━━━ TASK DATA ━━━

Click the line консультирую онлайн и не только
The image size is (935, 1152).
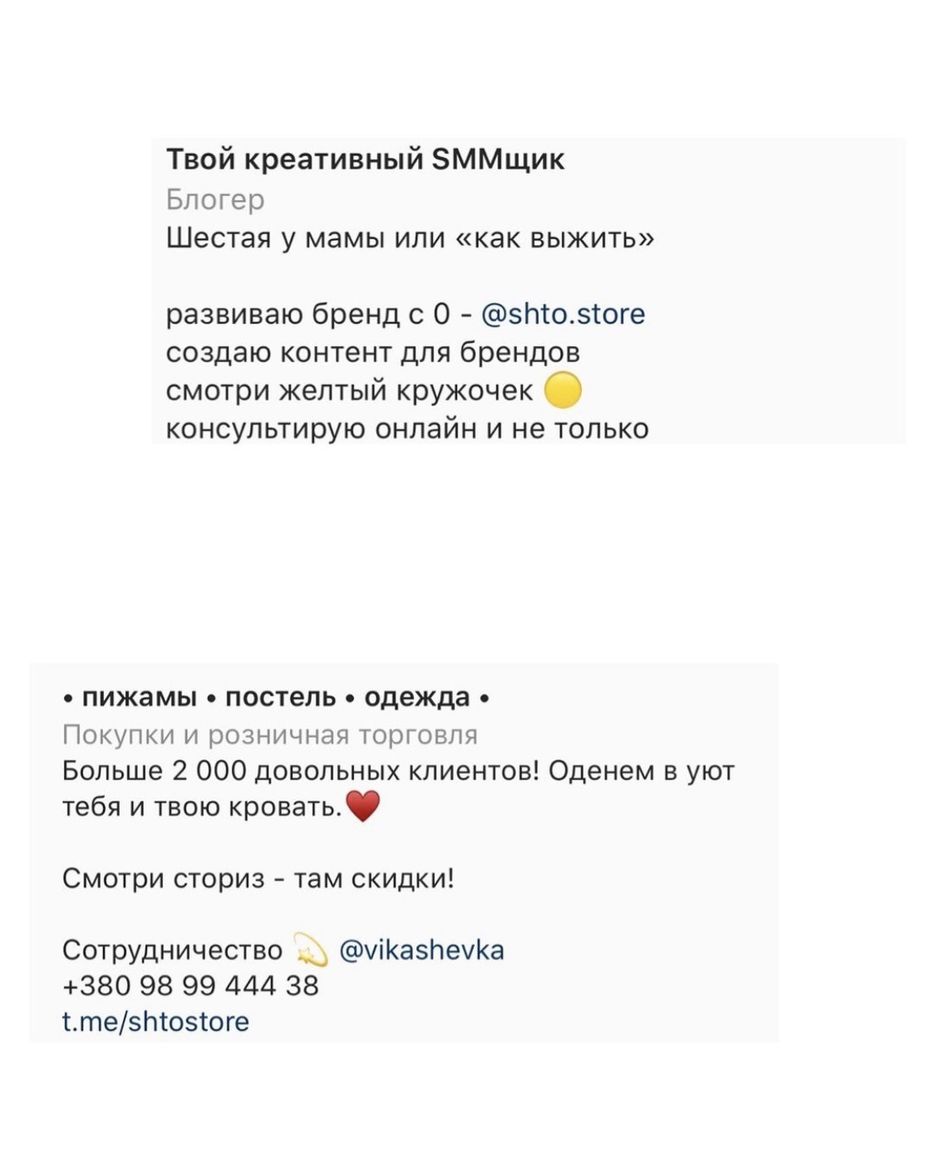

━━━
━━━ TASK DATA ━━━

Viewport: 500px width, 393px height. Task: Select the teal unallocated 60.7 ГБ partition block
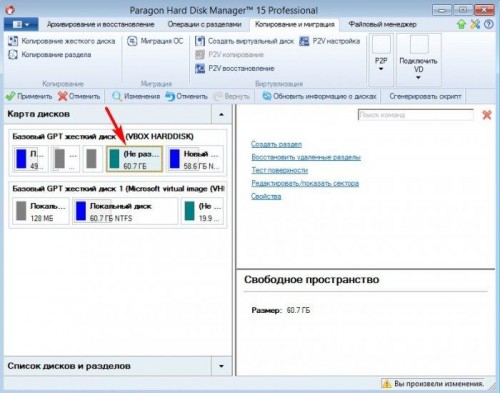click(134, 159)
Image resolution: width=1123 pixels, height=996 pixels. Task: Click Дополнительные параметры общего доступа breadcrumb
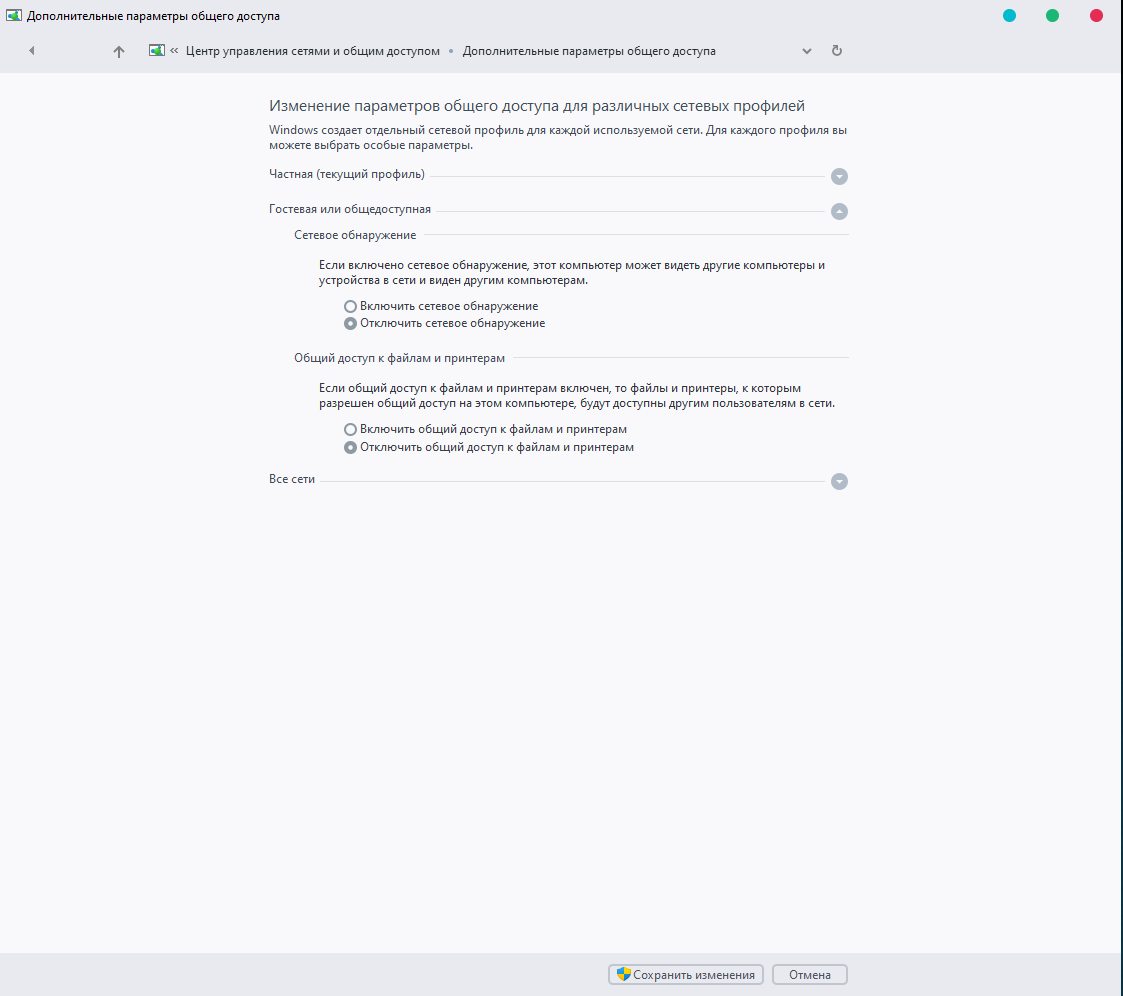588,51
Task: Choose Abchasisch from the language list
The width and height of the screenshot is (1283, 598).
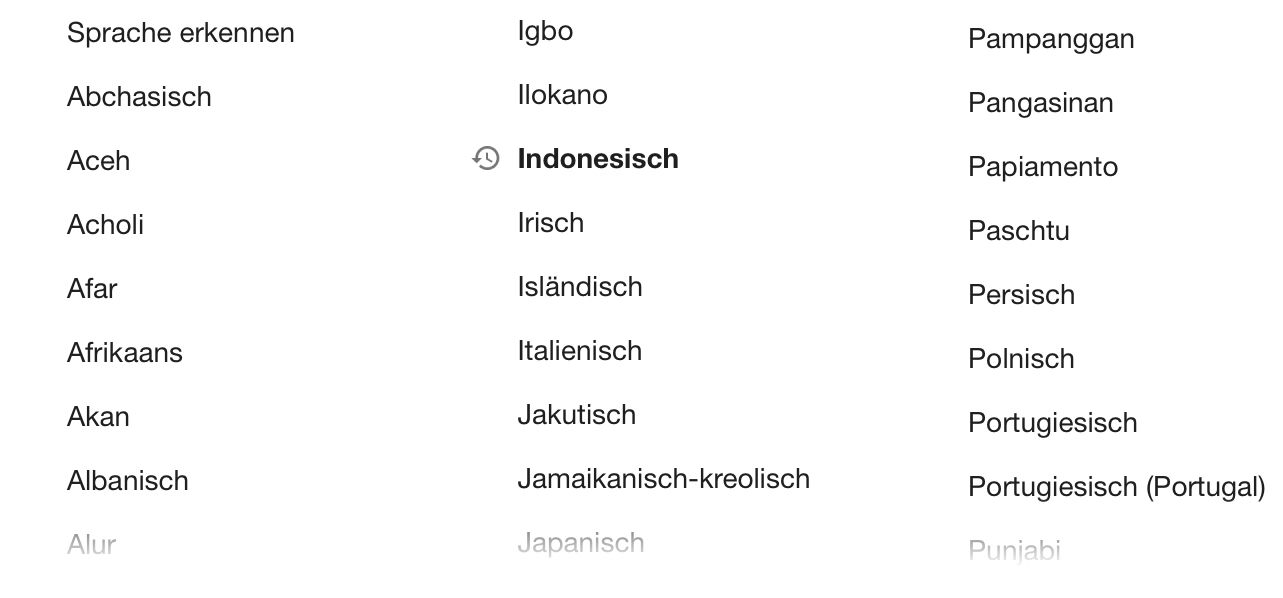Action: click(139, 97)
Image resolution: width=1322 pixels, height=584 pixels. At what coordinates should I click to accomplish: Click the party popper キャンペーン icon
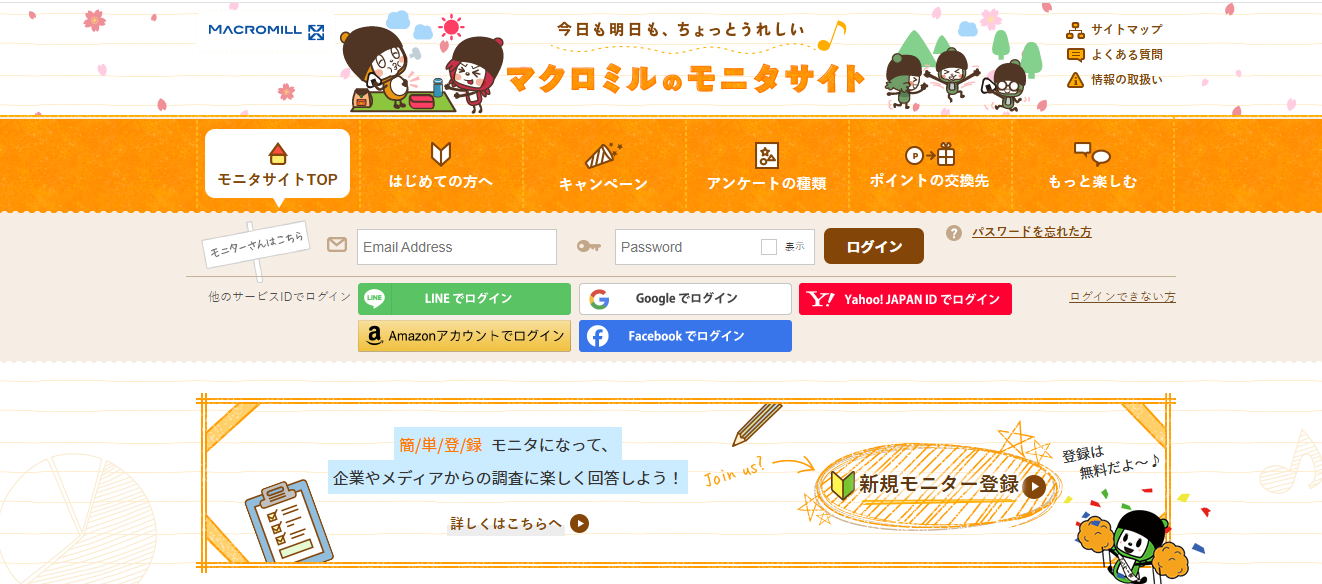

━━━
━━━ TASK DATA ━━━

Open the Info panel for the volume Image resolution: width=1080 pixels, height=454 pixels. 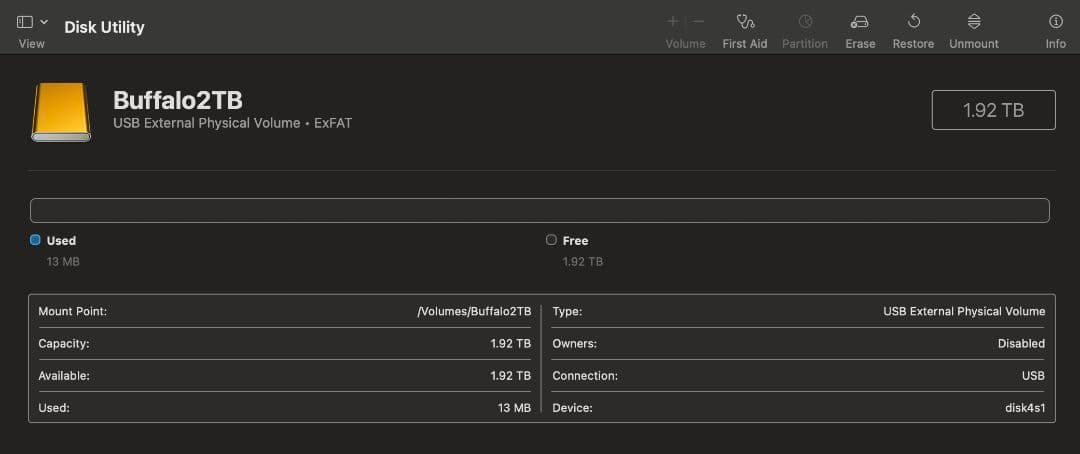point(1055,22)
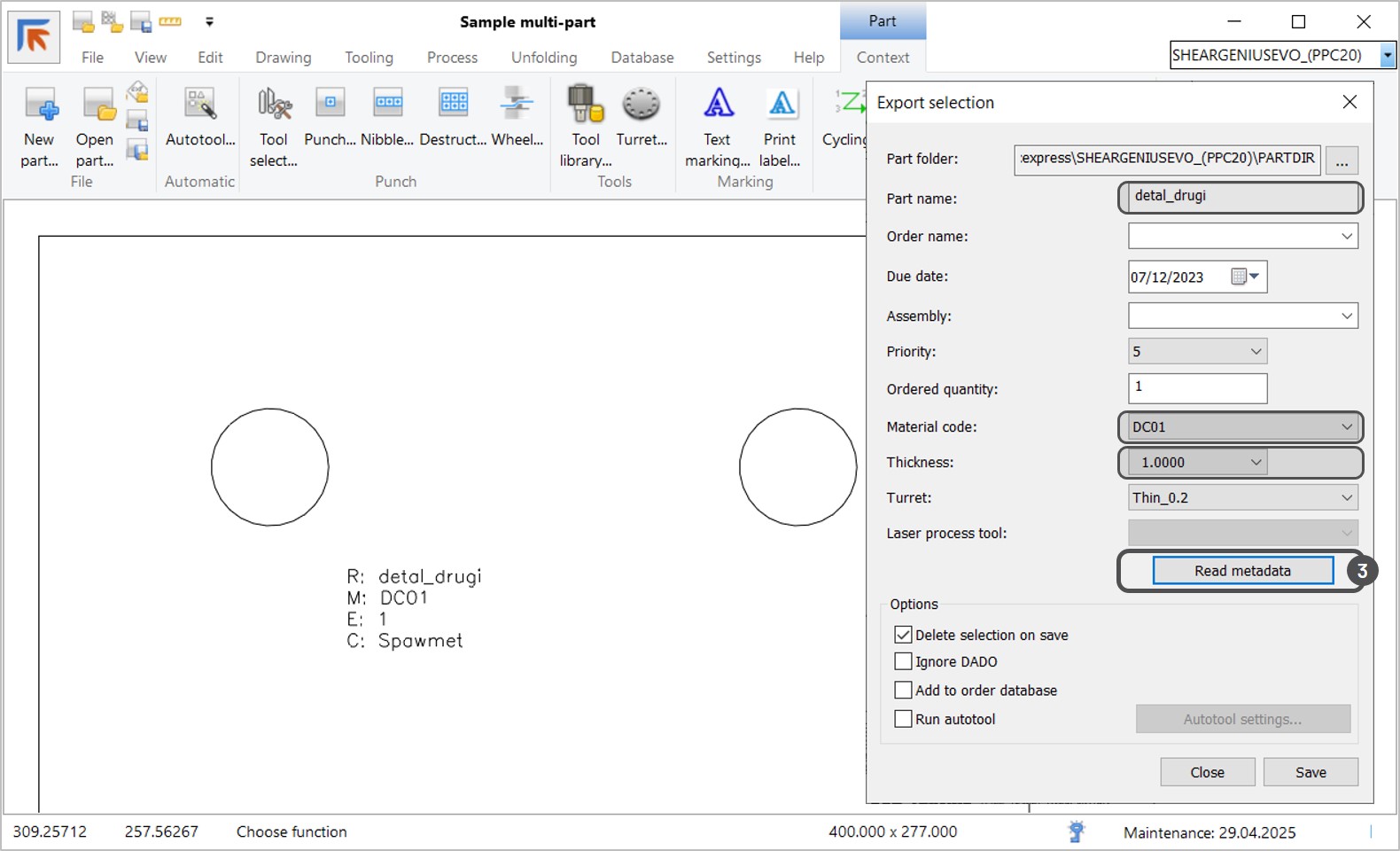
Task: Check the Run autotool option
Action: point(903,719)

━━━

■ WHAT THE EXERCISE ASKS
Reproduce exactly, with no pictures, the lines above from the one holding "Viewport: 500px width, 393px" to the one holding "Image resolution: width=1322", inclusive.

■ FINISHED TASK
Viewport: 500px width, 393px height. Task: Select the teal unallocated 60.7 ГБ partition block
click(134, 159)
Image resolution: width=1123 pixels, height=996 pixels. Task: Click Дополнительные параметры общего доступа breadcrumb
588,51
Task: Choose Abchasisch from the language list
The width and height of the screenshot is (1283, 598).
Action: click(139, 97)
Image resolution: width=1322 pixels, height=584 pixels. At what coordinates should I click to accomplish: Click the party popper キャンペーン icon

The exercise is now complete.